Christian gasped for air, clawing his way upright. Every nerve screamed, but he wasn’t done. Not yet.

Cho cursed, staggering under Gemma’s sudden ferocity, but she spun and kicked Gemma hard in the ribs. The crack echoed. Gemma went down, breathless, her glow sputtering as she rolled across the cobblestones.

Christian saw red. He launched forward, knives tight in his hands.

Cho whirled just in time to catch his slash, but his fury drove her backward. They collided, grappling, blood soaking both their armor. Her knife raked his side. His blade carved into her shoulder. They crashed against the wall, fists and elbows striking as hard as revarium steel.

“I’ll kill you slow!” she hissed, slamming her forehead into his nose. Stars burst across his vision as copper flooded his mouth.

Christian’s roar tore through the alley as he drove his blade up under her guard and kissed bone. Cho gasped, eyes wide. She clawed at him, nails raking his cheek, her knife still hacking wild at his vest-covered ribs.

“Christian!” Gemma’s voice cracked through the haze.

He snarled, twisting the blade deeper. Cho choked, her body jerking against his. Her eyes met his one last time, still full of venom. Still trying to laugh.

Her grip slackened.

Christian shoved her off, both of them slick with blood. She hit the ground hard, her knife clattering from her hand.

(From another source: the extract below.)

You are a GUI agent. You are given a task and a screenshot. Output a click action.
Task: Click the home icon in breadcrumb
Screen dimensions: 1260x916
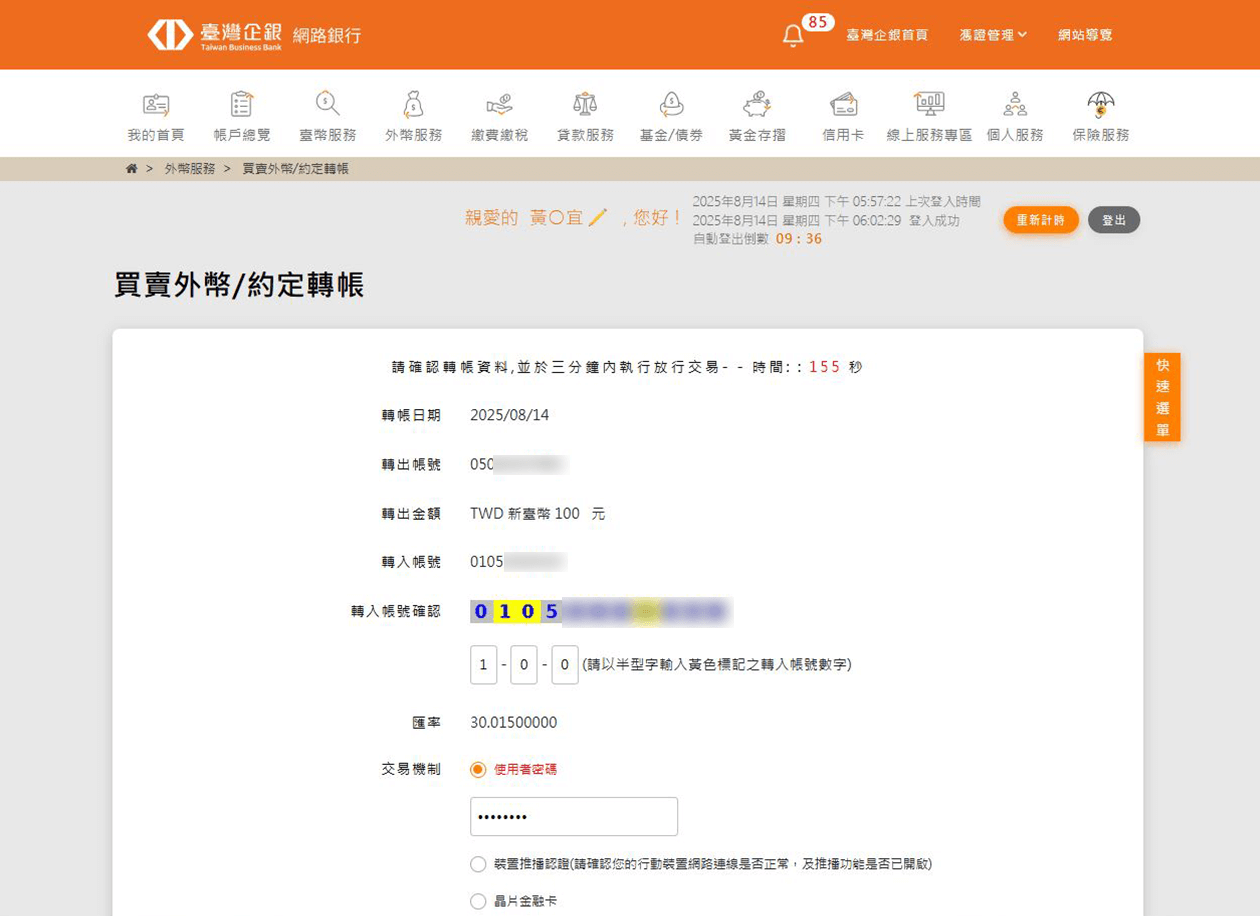[x=131, y=169]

For a heartbeat, all he could hear was his own ragged breathing and the hammering of his heart. Then Gemma was at his side, her hand hot against his back, her glow a comfort he hadn’t asked for but needed.

“You’re bleeding,” she whispered.

He wiped blood from his mouth with the back of his hand, his knife still tight in his grip. “So is she.”

His chest heaved. He couldn’t stop staring at Cho, at what was left of someone who had once been his closest friend. Her mouth was still twisted in half a snarl.

Gemma’s hand closed over his wrist, steadying him, grounding him. He let her draw the blade from his grip, let her clean it on Cho’s uniform. He couldn’t make his fingers unclench on his own.

Boots thudded toward them. Christian spun, fist raised, but it was Hawk and Imara. Both were streaked with blood, and Lysa was close at their heels.

“We got ’em,” Hawk said, his chest heaving. He jerked his chin back the way they’d come. “Claude and Yosef are down. Dead.”

Imara wiped blood from her cheek. “Ahna slipped us. But she’ll circle back. I’m counting on it.”

Christian’s stomach tightened, but Hawk was already scanning past them toward the looming shadow of Gallowood House. Floodlights swept the square. Gunfire still rattled against the barricades as the Dissent pressed harder at the fortress.

Hawk spat into the dirt. “We’re wasting time bleeding in the street. We gotta get inside.”

Imara holstered her side arm. “All right. Hard and fast. Get in, grab the governor, and hold him until the people lock the streets.”

Christian swallowed the bile still clinging to his throat and forced himself to nod. “Let’s go.”